Napoleon's Campaigns in Miniature
- First edition
- Author: Bruce Quarrie
- Publisher: Patrick Stephens
- Publication date: October 17, 1977
- ISBN: 0-85059-283-6

= Napoleon's Campaigns in Miniature =

1977 book by Bruce Quarrie

Napoleon's Campaigns in Miniature:War Gamers' Guide to the Napoleonic Wars, 1796–1815 is a book written by Bruce Quarrie. It concerns wargaming in the Napoleonic era, and provides information on history, weapons, painting, and its own set of rules. It was published on October 17, 1977 by Patrick Stephens with the ISBN 0-85059-283-6. The book remained in print until at least 1992 when the 4th edition was published.

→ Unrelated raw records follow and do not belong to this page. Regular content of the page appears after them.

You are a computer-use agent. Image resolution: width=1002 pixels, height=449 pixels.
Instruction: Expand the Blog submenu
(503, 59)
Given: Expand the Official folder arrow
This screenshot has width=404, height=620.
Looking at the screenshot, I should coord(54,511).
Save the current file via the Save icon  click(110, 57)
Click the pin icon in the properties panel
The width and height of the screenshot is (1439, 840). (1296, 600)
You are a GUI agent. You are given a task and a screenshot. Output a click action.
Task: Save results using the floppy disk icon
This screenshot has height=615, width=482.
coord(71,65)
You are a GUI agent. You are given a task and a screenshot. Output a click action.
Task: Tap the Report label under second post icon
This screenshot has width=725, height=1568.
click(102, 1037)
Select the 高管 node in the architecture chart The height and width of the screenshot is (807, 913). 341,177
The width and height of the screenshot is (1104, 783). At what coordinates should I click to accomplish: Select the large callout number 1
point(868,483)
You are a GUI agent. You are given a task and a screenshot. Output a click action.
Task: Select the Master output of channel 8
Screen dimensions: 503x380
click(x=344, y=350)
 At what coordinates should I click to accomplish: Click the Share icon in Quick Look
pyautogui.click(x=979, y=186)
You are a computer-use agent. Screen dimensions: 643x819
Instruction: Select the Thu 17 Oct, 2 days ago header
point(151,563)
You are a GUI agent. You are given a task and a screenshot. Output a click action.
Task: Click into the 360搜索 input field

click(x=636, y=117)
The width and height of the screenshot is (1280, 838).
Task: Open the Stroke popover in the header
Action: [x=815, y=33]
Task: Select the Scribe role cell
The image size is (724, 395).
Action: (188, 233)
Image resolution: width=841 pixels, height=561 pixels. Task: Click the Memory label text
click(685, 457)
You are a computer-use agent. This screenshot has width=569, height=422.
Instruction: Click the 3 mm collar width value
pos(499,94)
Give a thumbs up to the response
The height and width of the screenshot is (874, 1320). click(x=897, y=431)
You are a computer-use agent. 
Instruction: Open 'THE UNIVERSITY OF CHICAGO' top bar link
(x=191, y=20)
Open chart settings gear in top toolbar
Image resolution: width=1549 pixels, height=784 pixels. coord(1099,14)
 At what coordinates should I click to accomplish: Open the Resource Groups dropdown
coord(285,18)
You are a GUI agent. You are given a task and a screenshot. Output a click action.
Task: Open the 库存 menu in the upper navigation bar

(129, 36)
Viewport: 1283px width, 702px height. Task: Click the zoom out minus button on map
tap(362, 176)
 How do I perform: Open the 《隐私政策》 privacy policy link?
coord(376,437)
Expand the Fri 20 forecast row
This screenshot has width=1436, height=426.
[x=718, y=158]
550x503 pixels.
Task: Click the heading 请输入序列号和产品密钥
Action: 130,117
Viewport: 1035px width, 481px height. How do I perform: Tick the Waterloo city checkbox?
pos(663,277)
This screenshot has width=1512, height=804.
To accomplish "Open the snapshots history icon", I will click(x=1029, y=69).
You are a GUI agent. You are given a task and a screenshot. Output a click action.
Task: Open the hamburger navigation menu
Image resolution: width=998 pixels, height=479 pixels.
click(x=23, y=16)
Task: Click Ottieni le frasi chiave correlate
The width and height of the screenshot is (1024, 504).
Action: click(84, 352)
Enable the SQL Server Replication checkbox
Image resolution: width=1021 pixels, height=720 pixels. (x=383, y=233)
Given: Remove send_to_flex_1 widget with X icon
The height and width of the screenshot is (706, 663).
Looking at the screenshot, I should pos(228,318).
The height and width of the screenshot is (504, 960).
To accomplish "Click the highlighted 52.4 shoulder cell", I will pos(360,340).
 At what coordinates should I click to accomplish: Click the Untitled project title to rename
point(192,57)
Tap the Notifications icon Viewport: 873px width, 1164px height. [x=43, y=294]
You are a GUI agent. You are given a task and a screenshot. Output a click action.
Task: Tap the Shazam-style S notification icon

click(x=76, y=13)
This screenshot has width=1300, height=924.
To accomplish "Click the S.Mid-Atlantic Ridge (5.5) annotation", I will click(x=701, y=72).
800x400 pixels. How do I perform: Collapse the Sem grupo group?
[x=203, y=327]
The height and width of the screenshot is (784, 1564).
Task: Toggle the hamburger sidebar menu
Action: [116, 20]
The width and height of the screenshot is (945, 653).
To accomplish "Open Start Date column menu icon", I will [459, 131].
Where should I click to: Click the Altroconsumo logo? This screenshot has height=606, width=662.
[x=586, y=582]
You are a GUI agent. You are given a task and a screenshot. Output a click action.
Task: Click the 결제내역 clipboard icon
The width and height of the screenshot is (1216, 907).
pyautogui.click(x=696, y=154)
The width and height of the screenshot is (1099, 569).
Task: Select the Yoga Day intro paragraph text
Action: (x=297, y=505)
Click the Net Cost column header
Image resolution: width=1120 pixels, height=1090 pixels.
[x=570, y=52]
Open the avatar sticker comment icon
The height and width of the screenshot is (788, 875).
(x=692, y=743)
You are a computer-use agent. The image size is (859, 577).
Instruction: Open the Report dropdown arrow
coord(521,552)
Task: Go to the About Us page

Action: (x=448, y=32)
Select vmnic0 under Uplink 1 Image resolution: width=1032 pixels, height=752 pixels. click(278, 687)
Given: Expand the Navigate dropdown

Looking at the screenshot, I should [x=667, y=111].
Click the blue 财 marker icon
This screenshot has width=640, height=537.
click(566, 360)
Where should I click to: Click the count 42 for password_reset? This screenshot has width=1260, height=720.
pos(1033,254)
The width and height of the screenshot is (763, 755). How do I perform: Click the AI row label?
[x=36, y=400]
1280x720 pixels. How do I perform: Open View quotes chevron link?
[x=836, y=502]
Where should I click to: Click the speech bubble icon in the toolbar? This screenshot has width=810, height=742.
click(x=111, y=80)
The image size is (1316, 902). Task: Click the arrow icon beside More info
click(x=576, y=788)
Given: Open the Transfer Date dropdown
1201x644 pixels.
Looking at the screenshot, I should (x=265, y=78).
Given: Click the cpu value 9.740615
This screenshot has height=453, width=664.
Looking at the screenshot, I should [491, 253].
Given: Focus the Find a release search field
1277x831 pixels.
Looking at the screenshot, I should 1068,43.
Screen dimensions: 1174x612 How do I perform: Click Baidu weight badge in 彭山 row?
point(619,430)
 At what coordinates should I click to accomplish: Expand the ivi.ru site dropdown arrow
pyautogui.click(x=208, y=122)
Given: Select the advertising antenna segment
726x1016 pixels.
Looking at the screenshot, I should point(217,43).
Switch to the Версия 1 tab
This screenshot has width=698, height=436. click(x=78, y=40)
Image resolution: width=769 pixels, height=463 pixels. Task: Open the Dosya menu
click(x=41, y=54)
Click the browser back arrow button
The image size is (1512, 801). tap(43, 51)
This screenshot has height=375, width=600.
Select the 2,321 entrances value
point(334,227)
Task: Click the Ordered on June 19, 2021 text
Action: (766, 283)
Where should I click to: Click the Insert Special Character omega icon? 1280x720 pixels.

One of the early works on the subject, the book has continued to exert an influence on this period in wargaming. One wargaming site says, "This book (and the rules in it) have been a Bible to many wargamers (and probably still is)".

The rules within were an adapted (and slightly revised) version of L'Empereur - The Wars of Napoleon produced by the North London Wargames Group (of which Bruce was a member) and primarily written by Steve Tulk (who for this troubles, receives a mention in the Campaigns in Miniature acknowledgments). It was, and perhaps still is, a bone of contention with regard to how Bruce Quarrie used the rules without making clear their origins.